Derde boek
De innerlijke vertroosting
Hoofdstuk 41
De verachting van alle tijdelijke eer
- Mijn zoon, trek het u niet aan, als gij ziet dat anderen geëerd en verheven worden, maar gij veracht en vernederd.
- Verhef uw hart tot Mij in de hemel, dan zal verachting die van de mensen op aarde komt U niet zeer bedroeven.
- Heer, wij zijn blind en door ijdele waan worden wij snel verleid.
- Als ik mijzelf goed beschouw, is mij nooit door enig schepsel onrecht aangedaan; daarom heb ik ook niet het recht bij U te komen klagen.
- Maar omdat ik dikwijls en ernstig tegen U gezondigd heb, staat ieder schepsel terecht zo agressief tegenover mij.

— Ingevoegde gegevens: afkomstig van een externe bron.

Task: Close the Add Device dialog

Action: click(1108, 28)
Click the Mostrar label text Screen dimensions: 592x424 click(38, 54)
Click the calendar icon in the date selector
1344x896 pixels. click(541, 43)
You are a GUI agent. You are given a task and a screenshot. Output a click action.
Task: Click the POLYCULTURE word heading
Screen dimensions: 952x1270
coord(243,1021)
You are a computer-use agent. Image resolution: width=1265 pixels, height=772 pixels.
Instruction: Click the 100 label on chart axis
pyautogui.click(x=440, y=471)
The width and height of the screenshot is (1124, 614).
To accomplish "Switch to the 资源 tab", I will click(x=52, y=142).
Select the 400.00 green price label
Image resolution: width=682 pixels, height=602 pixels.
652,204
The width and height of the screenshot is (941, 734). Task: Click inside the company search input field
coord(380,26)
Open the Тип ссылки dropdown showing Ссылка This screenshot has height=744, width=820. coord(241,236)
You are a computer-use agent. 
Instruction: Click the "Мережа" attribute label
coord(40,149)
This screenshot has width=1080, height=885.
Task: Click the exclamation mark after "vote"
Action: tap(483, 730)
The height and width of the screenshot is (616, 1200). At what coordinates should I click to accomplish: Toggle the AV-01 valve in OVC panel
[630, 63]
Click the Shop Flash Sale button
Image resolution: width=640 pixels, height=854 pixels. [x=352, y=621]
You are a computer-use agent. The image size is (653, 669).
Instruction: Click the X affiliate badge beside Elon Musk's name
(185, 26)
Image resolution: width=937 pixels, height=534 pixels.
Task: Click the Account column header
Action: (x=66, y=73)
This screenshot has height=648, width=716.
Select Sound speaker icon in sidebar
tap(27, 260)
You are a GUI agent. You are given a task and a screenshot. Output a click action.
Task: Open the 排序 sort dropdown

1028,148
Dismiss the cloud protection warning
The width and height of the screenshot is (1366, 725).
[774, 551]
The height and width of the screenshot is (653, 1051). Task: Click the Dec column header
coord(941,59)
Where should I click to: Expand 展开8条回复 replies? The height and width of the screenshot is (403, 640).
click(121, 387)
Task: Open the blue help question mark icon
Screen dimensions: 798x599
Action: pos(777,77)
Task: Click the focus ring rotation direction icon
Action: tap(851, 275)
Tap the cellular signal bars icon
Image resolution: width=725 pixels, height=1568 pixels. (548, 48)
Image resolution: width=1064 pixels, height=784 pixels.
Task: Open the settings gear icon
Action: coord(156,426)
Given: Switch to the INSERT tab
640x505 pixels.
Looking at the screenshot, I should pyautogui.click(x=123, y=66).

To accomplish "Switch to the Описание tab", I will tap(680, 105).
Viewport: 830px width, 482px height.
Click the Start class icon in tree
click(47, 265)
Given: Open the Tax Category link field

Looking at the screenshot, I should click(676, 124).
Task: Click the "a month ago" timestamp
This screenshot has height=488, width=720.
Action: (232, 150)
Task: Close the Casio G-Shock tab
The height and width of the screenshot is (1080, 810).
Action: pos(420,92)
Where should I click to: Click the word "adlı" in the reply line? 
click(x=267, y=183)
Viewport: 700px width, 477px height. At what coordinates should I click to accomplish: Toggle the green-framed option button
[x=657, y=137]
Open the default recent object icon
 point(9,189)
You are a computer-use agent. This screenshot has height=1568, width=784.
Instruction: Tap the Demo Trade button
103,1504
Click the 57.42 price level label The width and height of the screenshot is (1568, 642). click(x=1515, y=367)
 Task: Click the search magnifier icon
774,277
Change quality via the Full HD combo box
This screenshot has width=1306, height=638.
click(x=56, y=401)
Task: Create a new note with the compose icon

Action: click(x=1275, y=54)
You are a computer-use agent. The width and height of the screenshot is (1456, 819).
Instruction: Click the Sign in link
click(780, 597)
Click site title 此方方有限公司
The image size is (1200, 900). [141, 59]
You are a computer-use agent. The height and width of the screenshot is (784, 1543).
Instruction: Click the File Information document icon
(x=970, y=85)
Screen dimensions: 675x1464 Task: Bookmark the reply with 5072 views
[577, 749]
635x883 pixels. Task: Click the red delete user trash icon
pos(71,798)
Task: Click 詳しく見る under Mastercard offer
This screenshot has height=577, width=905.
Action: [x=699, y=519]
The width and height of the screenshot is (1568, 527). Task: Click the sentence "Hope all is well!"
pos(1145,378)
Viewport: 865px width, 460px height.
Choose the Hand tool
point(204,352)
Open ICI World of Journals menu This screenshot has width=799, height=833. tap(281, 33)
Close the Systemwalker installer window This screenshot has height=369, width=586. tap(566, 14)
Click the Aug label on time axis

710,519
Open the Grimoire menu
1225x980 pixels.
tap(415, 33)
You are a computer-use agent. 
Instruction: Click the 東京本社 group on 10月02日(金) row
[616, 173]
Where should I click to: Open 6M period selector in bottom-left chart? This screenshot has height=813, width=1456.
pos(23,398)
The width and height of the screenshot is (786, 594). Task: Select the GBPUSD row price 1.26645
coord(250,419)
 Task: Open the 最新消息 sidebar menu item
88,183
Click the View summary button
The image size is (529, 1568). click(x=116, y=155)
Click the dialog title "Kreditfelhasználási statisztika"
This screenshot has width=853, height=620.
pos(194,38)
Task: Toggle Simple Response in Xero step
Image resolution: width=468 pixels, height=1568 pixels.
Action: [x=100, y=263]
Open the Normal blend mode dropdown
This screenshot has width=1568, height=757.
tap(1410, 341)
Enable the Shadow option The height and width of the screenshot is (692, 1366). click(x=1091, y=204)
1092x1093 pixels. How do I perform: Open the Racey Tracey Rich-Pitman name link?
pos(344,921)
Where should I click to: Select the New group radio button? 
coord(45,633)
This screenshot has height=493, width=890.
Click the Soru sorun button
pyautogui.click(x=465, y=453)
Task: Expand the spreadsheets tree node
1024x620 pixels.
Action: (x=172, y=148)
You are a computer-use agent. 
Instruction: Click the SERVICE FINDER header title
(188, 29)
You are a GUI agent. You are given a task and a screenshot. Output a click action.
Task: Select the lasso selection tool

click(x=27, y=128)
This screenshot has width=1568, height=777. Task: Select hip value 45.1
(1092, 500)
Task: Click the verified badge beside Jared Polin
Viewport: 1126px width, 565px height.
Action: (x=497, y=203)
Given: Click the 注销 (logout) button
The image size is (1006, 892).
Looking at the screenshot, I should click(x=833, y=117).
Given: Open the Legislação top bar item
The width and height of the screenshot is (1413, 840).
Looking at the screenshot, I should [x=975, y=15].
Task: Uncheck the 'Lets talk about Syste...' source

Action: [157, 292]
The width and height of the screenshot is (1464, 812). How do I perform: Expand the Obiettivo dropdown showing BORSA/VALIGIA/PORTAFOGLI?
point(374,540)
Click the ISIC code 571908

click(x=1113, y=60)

- Beschaming en verachting komen mij ten volle toe, maar U de lof, de eer en de roem.
- En als ik er mij niet op voorbereid houd, graag door elk geschapen wezen te worden veracht, verlaten en voor volkomen onbenullig te worden aangezien, kan ik van binnen niet tot bevestiging en vrede komen en ook niet geestelijk verlicht of ten volle met U verenigd worden.